Texte fourni ▸
··········

En Nouvelle-Aquitaine, la filière pêche représente quelque 2 145 marins embarqués sur 525 bateaux pour environ 9 420 emplois locaux, considérant que pour un pêcheur il faut compter deux à trois emplois à terre.
Des Sables d’Olonne au Sud de Bordeaux, la pêche concerne environ 60 espèces, des « poissons nobles », précise Patrick Chevrier, citant pour exemple merlu, bar, sole ou encore coquilles Saint-Jacques, crevettes et crabes du côté des crustacés et mollusques.
La question de cette industrie lourde de l’éolien offshore, c’est aussi celle de l’alimentation humaine.

··········

Consignes ▸
[1] Sur combien de bateaux les marins de la filière pêche en Nouvelle-Aquitaine sont-ils embarqués, selon le texte sur la pêche régionale ?
[2] Poursuivez le texte sur la pêche en Nouvelle-Aquitaine à partir de sa dernière phrase.

Données enregistrées ▸
··········

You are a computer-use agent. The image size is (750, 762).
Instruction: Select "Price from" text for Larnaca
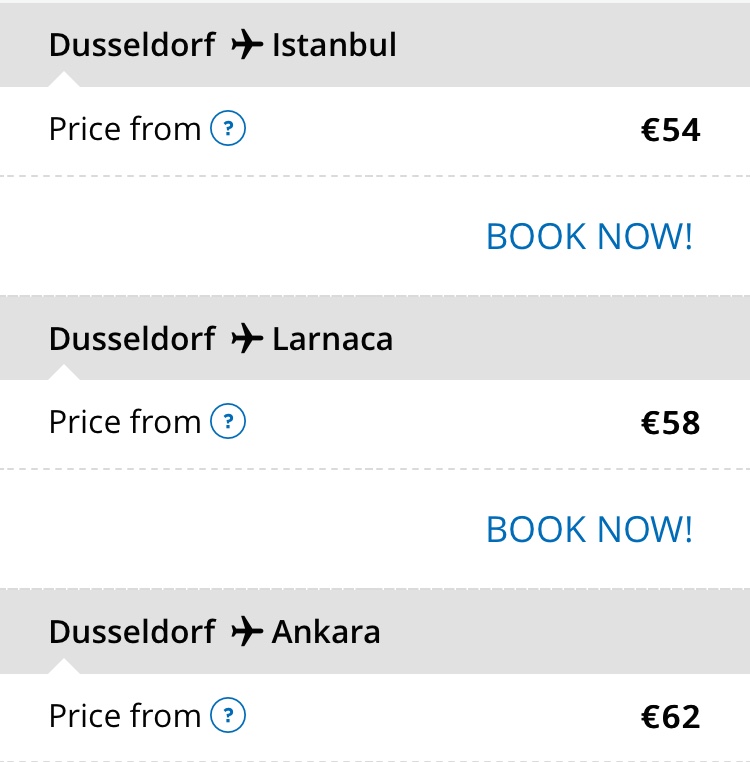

··········

Réponses aux consignes ▸
[1] Sur 525 bateaux.

[2]
D’autres projections à venir
Au lendemain de la soirée à Saint-Clément, Dominique Chevillon nous annonce de nouveaux lieux et dates de projection du film « Océans 3 – La voix des invisibles – Une drôle de guerre », en Charente-Maritime :
– Jeudi 9 septembre à 18h à Arvert
– Mardi 14 septembre à 18h15 à Sainte-Marie de Ré (salle des Paradis)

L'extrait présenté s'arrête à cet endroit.